Paco Nathan’s latest article covers data practices from the National Oceanic and Atmospheric Administration (NOAA) Environment Data Management (EDM) workshop as well as updates from the AI Conference.
Welcome back to our monthly burst of themespotting and conference summaries. It’s been a busy conference season, which continues into December. Let’s take a look at two of these recent conferences. We’ll examine National Oceanic and Atmospheric Administration (NOAA) data management practices which I learned about at their workshop, as a case study in how to handle data collection, dataset stewardship, quality control, analytics, and accountability when the stakes are especially high. Even for organizations engaged in markedly different verticals, there is much to learn from them on how to approach data practices. We’ll also look at updates from the O’Reilly AI Conference in San Jose, which showcased recent breakthroughs for AI, especially about breaking through some of our assumed limitations in this field—as well as more about Ray, the project from UC Berkeley RISELab which is beating benchmarks, eating through other libraries’ features, and tracking down Apache Spark for the kill shot.
Data Science meets Climate Science
The most interesting and important conference I attended recently was the NOAA EDM Workshop in Seattle. Environment Data Management (EDM) is an annual meeting for data management teams at the NOAA, this year chaired by Kim Valentine and Eugene Burger. To lend perspective, the Pacific Marine Environmental Lab (PMEL) for NOAA in Seattle is responsible for collecting more than 50% of the world’s research data about oceanography. NOAA hosts a unique concentration of the world’s climate science research throughout its labs and other centers, with experts in closely adjacent fields: polar ice, coral reef health, sunny day flooding, ocean acidification, fisheries counts, atmospheric C02, sea-level rise, ocean currents, and so on. They also manage crucial infrastructure such as the Tsunami Warning System and the National Hurricane Center.

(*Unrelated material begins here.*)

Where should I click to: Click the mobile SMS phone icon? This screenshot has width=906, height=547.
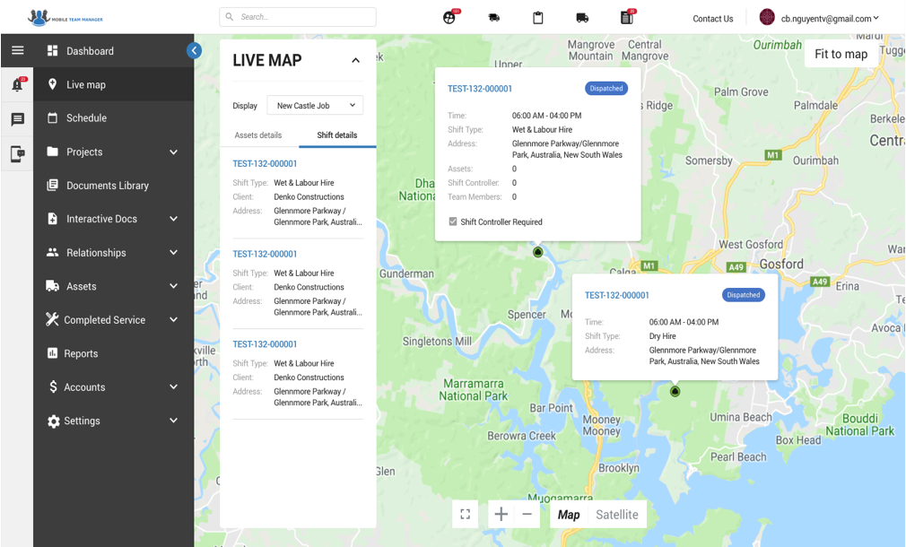pyautogui.click(x=17, y=154)
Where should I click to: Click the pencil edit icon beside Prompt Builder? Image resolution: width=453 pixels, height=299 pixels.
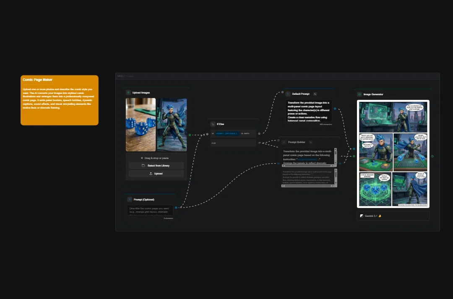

Data veracity, data stewardship, and heroes of data science
In addition to scientists and engineers, NOAA includes paramilitary teams who fly and sail directly into hurricanes. In some cases, their work is vital when millions of lives may be at risk due to natural disasters. In other cases, their work comes under intense political scrutiny, often targeting the veracity of data—e.g., from corporate interests vis-a-vis government regulation of illegal fishing, energy and mineral extraction, oil spills, protection of endangered species, and so on. It’s likely sooner than later that carbon taxes will be looming on the horizon. Ergo the intense need for careful data stewardship. Some adversarial parties go as far as hacking into sensors deployed at sea to disrupt the resulting data analysis and potentially tilt the political outcomes. Given the realities of climate change, species extinction, peak oil, and so on in the 21st century, these folks at NOAA are true heroes of data science in our times.
Considering that context, the data management practices at NOAA are particularly sophisticated, far beyond those of any industry data science teams that I’ve encountered. For example, there are federal laws regarding their data stewardship work. Some of their datasets under management extend back more than 200 years. Consequently, their data policies overall must be defined in terms of centuries. Now they are planning a large move into the cloud, as well as wider adoption of ML.
It’s doubtful that many tech startups will face this level of scrutiny focused on their data teams—even so, there is much to learn from in terms of best practices.
At the EDM workshop, I gave a keynote about AI adoption in the industry. This was alongside keynotes by:
- Rebecca Williams from OMB at the Whitehouse—who helped develop the US federal data strategy and year-1 action plan—check out her slides for the “Federal Data Strategy” keynote
- Ed Kearns, the CDO of NOAA who’s expert leadership has guided the many missions there
- Monica Youngman, director of data stewardship—check out her slides for the “Data Archiving at NOAA” keynote
- Jonathan O’Neil, who’s led the spike on evaluating a large-scale migration to the cloud—check out his slides for the “The NOAA Big Data Project: By The Numbers” keynote
We were onstage presenting that first week in September when people in the audience began murmuring about “Sharpie” and “Alabama” much to our bewilderment. Now I understand some of the realities of their day-to-day work, which aren’t too far off the mark from many corporate environments as well. Check the workshop site for links to slide decks from presentations.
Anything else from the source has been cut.